High-Level Solution

We’ll start by exploring the data, transforming the data, and training a model on the data. We’ll fit the ML model using an Amazon SageMaker managed training cluster. We’ll then deploy to an endpoint to perform batch predictions on the test data set. All of these tasks will be plugged into a workflow that can be orchestrated and automated through Apache Airflow integration with Amazon SageMaker.

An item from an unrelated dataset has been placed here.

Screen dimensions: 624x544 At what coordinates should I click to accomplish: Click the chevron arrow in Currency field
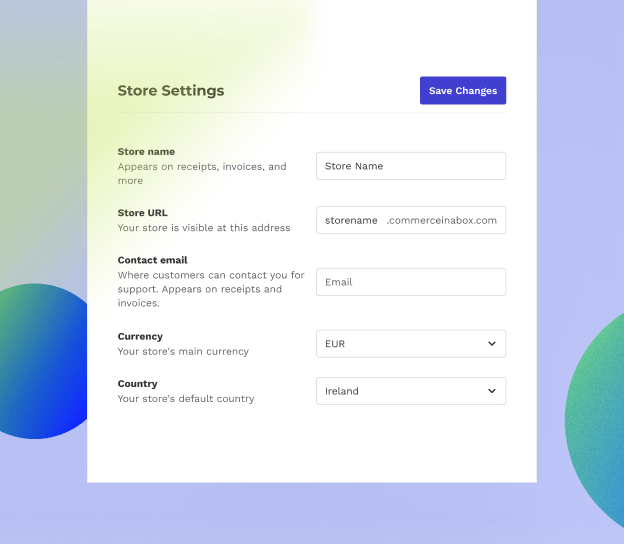[x=491, y=344]
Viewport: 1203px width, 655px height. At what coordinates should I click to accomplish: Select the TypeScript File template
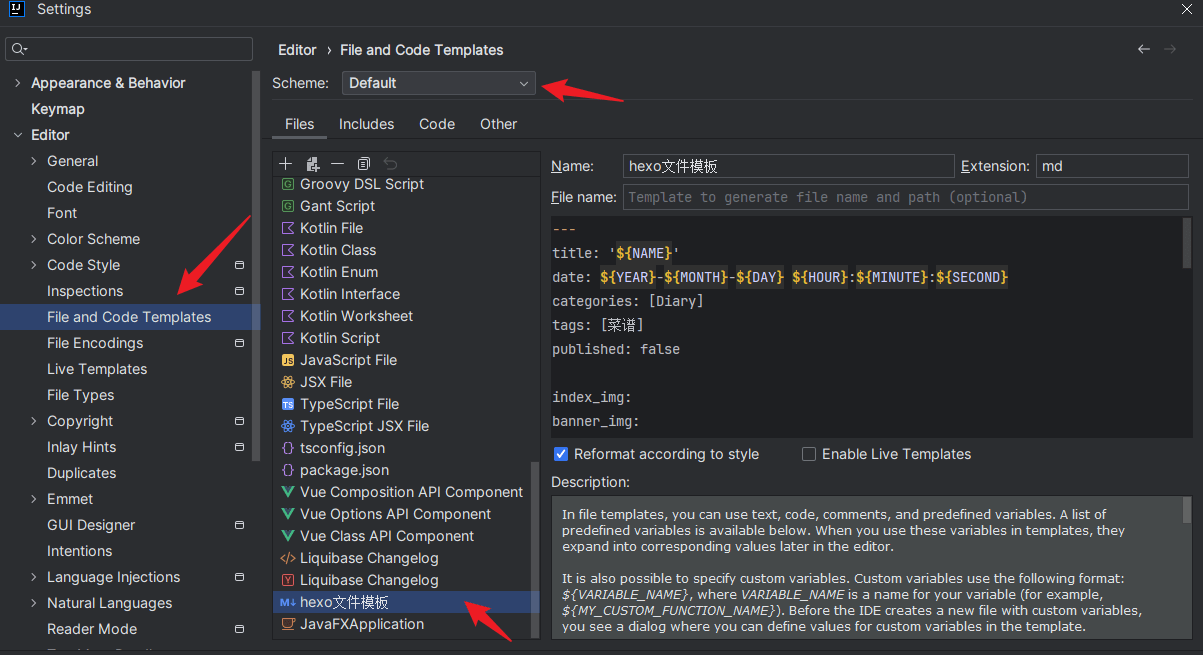tap(349, 404)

The following diagram shows the ML workflow we’ll implement for building the recommender system.

SagemakerAirflow

The workflow performs the following tasks:

  1. Data pre-processing: Extract and pre-process data from Amazon S3 to prepare the training data.
  2. Prepare training data: To build the recommender system, we’ll use the Amazon SageMaker built-in algorithm, Factorization machines. The algorithm expects training data only in recordIO-protobuf format with Float32 tensors. In this task, pre-processed data will be transformed to RecordIO Protobuf format.
  3. Training the model: Train the Amazon SageMaker built-in factorization machine model with the training data and generate model artifacts. The training job will be launched by the Airflow Amazon SageMaker operator.
  4. Tune the model hyperparameters: A conditional/optional task to tune the hyperparameters of the factorization machine to find the best model. The hyperparameter tuning job will be launched by the Amazon SageMaker Airflow operator.
  5. Batch inference: Using the trained model, get inferences on the test dataset stored in Amazon S3 using the Airflow Amazon SageMaker operator.